Pernicious Pests – So happens, Cleveland
has its ugly underbelly: an infestation of rats. But no need to run away
- Theodore’s art teacher, a gal by the name of Sunshine, is from
Eastern European stock. She hands her sculpture student a baseball bat
and leads the charge with her own hefty cudgel during the city’s
official Kill the Rats Day. Bam! Bam! Bam! Sunshine the Hungarian
barbarian to the rescue. The local papers liken the event to Running of
the Bulls in Pamplona.
Classic Cleveland – In addition to an
outing to watch the Indians at Progressive Field, the dutiful son’s
search leads him to an extraordinary bowling alley (after all, were
talking about THE most magnificent American city), a bowling alley
featuring 500 lanes (500!!), exquisite ethnic food and a jazz trio, a
gypsy violinist and a mariachi band – bowling alley as psychedelic
Garden of Earthly Delights (only the middle panel of Bosch’s triptych,
fortunately).
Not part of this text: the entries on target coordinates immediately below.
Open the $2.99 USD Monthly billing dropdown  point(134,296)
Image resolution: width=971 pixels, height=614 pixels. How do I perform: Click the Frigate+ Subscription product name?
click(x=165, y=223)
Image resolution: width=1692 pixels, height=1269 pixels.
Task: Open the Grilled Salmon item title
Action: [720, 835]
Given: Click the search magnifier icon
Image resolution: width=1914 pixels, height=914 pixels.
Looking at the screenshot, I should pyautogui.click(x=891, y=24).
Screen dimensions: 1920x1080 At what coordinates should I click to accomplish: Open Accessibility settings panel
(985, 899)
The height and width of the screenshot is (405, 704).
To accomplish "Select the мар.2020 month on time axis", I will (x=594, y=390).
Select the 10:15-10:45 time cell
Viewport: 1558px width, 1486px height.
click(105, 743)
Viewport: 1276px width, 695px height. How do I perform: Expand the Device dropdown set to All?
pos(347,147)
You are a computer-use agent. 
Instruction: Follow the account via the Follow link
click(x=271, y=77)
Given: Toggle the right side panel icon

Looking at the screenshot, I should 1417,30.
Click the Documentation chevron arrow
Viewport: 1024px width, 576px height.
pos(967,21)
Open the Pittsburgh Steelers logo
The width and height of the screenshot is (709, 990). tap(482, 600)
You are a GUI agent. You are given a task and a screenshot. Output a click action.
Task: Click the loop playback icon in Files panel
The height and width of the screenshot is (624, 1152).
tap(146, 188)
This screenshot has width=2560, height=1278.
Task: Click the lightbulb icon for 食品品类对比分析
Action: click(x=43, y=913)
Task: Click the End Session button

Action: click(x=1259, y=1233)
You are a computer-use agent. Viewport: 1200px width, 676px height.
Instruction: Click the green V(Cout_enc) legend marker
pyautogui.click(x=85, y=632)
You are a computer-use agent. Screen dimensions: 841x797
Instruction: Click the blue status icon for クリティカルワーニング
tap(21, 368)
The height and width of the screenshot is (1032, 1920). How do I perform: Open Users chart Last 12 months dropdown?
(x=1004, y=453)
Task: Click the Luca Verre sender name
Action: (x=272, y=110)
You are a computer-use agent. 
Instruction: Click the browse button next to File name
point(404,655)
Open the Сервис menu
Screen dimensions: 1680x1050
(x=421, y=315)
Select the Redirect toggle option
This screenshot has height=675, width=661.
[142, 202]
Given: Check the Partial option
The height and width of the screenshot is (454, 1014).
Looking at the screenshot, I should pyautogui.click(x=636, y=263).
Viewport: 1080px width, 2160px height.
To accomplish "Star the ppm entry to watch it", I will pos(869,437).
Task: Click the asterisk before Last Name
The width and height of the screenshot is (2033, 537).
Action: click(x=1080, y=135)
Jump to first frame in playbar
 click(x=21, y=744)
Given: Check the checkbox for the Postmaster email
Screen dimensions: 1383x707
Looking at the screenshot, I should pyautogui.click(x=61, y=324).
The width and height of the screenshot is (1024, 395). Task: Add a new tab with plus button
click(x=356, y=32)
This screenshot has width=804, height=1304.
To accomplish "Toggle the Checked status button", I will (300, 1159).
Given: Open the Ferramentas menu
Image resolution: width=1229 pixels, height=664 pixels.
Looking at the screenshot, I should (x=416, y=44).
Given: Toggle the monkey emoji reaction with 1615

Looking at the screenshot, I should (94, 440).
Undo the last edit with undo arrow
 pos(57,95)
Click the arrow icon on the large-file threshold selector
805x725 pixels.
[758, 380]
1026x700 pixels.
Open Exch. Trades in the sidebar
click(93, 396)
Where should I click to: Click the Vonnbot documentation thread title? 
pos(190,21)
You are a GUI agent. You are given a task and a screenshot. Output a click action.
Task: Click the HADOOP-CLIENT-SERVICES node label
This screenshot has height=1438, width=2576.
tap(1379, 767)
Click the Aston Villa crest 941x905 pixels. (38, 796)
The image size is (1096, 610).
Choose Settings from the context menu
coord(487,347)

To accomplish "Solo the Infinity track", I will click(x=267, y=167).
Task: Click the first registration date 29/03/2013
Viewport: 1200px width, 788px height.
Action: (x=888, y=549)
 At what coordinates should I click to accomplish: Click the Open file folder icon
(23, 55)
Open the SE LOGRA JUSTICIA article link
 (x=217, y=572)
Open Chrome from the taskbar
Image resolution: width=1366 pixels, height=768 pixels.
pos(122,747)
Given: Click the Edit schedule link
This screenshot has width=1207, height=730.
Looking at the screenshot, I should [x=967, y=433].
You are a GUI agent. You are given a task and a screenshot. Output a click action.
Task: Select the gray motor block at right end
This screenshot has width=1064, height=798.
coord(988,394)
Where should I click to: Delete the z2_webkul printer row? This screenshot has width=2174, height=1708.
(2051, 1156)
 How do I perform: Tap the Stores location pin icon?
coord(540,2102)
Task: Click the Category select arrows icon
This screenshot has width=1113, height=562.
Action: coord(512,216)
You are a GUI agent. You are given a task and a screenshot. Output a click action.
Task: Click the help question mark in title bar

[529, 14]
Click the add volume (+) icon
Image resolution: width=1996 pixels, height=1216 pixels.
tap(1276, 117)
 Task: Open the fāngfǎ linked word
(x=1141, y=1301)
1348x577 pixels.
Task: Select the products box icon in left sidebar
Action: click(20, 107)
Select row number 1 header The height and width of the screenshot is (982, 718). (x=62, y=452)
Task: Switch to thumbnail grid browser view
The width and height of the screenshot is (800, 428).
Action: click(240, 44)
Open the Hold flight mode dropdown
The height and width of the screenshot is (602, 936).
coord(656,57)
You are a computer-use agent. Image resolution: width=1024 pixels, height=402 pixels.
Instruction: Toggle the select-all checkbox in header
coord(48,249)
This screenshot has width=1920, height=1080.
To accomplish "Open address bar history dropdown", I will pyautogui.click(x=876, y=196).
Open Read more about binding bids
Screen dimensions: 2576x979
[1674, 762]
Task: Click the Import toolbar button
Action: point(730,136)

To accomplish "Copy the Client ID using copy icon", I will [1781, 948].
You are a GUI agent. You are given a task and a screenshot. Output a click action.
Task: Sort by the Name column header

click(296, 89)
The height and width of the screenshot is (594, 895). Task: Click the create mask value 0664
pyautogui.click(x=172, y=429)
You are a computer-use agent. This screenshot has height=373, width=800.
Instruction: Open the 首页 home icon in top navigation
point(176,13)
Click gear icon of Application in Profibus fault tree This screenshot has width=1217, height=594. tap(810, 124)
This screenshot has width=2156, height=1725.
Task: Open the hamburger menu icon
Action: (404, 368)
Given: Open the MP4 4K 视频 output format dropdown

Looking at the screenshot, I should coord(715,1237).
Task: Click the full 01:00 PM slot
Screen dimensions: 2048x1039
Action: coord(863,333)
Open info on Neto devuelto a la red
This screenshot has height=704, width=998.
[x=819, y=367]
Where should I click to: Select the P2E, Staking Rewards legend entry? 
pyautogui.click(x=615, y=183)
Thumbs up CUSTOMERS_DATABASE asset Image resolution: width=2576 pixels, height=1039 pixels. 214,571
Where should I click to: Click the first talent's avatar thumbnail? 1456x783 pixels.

Then the unexpected.
Tapes - Helen has earned her
bread transcribing tape recordings of radio interviews. Eight of these
recordings are sprinkled between chapters where all eight guests speak
of their near-death experience.
Recall I mentioned Theodore
resides in St. Nils. Where in the US is St. Nils? I failed to locate
such a town, which prompted me to do a bit of research. I discovered
Nils is the name of a young boy setting out on a quest after he's been
turned into an elf in Selma Lagerlöf's The Wonderful Adventure of Nils Holgersson. Reading an overview of this tale, I can detect some connection with Theodore.
Fanciful link or not, I've taken to Jim Krusoe and plan to read his other five novels. I suggest you begin with Erased. Perhaps you will likewise fall in love with his quirky storytelling.